そしてとうとう、私が4年生に進級をする年に引越しをした。


母が糖尿病を患い、身体に良い環境をと考えたのだ。

私たちは、母の実家のある奈良県に引っ越した。

引越しの日、私は有頂天になった。


今までは冷暖房無し、6畳、4畳半、2畳、3畳、店舗の家だった。

だが、その日からの私の部屋は10畳の洋室、6畳の和室の2部屋だった。

それまでの家は、隣がパチンコ店でにぎやかだった。

おまけにネオンがチカチカしていて、夜も明るかった。


引っ越し先は静かだった。暗かった。

私は一人では寝ることが出来なくなった。

小学4年生になって添い寝をしてもらう羽目になったのである…


一軒家の住宅だったので、犬を番犬として飼ってもらえる事になった。

駅から少し離れた所に、犬屋さんがあった。

母は柴犬とか、手入れの楽な安い犬が良かったらしい。

だが、私が一目惚れをした犬は“シェットランドシープドッグ”だった。


お店の人の「賢く番犬には適していますよ。」との言葉を信じて、母は買った。

**提供データ:**
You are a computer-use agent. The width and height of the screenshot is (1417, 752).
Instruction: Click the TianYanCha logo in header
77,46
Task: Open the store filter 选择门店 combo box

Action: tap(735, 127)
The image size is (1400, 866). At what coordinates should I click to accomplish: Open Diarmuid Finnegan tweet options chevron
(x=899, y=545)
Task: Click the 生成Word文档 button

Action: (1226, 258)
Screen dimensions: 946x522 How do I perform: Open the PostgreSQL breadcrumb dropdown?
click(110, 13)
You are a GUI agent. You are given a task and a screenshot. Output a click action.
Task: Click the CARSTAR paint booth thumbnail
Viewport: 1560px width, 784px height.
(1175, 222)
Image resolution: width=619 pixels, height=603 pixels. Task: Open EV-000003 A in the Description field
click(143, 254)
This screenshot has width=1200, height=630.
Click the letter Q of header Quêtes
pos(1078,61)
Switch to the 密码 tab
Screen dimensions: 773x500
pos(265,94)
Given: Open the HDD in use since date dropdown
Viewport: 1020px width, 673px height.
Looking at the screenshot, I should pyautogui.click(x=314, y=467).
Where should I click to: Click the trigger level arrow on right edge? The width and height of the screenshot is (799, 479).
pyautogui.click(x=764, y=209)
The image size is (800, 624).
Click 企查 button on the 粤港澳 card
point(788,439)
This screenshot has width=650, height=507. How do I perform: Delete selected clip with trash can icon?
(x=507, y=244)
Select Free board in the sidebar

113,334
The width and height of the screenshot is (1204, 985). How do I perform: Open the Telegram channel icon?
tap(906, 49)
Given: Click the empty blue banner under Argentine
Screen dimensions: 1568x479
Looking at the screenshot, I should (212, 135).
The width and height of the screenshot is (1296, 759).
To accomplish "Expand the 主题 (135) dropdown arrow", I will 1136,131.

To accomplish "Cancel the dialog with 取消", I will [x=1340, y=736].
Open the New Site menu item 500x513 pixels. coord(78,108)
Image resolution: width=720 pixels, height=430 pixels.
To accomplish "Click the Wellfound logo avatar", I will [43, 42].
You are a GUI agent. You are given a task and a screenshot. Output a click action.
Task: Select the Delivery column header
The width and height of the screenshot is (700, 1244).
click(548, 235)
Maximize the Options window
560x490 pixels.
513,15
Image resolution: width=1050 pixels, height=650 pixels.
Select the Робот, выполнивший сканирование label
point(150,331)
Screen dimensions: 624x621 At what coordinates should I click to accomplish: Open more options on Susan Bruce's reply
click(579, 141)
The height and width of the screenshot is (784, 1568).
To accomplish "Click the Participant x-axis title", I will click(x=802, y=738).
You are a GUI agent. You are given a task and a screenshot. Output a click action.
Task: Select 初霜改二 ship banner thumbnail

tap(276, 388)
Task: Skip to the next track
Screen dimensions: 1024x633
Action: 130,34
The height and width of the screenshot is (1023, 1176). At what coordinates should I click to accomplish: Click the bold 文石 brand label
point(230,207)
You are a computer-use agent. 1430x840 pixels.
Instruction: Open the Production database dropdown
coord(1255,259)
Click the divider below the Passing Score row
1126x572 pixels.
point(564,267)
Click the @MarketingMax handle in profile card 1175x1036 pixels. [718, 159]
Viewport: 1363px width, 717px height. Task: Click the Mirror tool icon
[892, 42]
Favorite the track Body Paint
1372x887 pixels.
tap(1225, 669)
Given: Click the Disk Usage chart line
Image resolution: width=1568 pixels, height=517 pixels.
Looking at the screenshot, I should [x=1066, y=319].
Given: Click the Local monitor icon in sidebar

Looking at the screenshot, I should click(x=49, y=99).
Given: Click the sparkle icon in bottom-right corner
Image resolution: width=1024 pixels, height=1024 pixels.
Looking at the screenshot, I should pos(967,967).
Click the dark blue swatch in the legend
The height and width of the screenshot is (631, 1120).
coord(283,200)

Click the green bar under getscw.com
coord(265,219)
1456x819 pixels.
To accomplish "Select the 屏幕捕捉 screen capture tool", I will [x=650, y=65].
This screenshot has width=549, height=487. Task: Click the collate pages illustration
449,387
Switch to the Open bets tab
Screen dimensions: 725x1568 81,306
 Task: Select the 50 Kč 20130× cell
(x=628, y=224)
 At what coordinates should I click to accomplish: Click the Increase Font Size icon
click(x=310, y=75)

**出題課題 A:** 引っ越しの文章で、一家が引っ越した先はどの県か。
**出題課題 B:** 引っ越しの文章のうち、「今までは冷暖房無し、6畳、4畳半、2畳、3畳、店舗の家だった。」から「私は一人では寝ることが出来なくなった。」までを、その両端も含めて一字も変えずに繰り返してください。
**出題課題 C:** 引っ越しの文章の続きを、最後の文の後から引き取って書き進めよ。
データは引っ越しの文章とは切り離された別の資料である。

**課題の結果 A:** 奈良県

**課題の結果 B:**
今までは冷暖房無し、6畳、4畳半、2畳、3畳、店舗の家だった。

だが、その日からの私の部屋は10畳の洋室、6畳の和室の2部屋だった。

それまでの家は、隣がパチンコ店でにぎやかだった。

おまけにネオンがチカチカしていて、夜も明るかった。


引っ越し先は静かだった。暗かった。

私は一人では寝ることが出来なくなった。

**課題の結果 C:**
子犬の時は寂しいらしく、すぐに1匹だと「く~んく~ん」泣く。

可愛がっていた私は、しょっ中自分の部屋に連れ込んだ。

その度に、ウ○チをされて、処理をしなければならない私だった…


新しい学校は交代で、音楽の時間に伴奏や指揮者をした。

ピアノは幼稚園の時にかじっただけなので、私は弾けなかった。

弾けない子は飛ばしてもらえるのだが、性格上許せない。

慌てて、近所のピアノ教室に通いだした。

が、同年代の子はものすごく上手で、同等なのは年下ばかり…


悔しいので、頑張って練習をした。

が、少し伴奏程度が出来るようになると、サボり気味の私と化した。

それでも、3年間で“バッハ”や“モーツァルト”まで弾けるようになった。

英才教育の教室のすごさを、私は身をもって知った。


転校した学校は、授業の後にドリルをさせた。

私はある日満点をとった。偶然得意な所だったのだ。

その時突然一人の女の子が泣き出した。

なんじゃ~??その子曰く「転校生に負けたのが悔しい」

私は勉強が好きでは無いので、その子の気持ちが全く解らず、

「変わった子が居るなぁ」と感じた。

それからも、彼女からのライバル視がしばらく続いた…


5年生の頃から、私は文学(?!)に目覚めた。

休み時間は本ばかり読んでいた。毎日図書館で本を借りて帰った。

あれよあれよという間に、すごい体重になっていった。

しかし、私は気にせず本ばかりの毎日だった。


ある日、男子達が図書室で面白い本があったと言う。

女子みんなで探して読むと…

“性教育”の本だった。私を含めた女子はショックを受けた。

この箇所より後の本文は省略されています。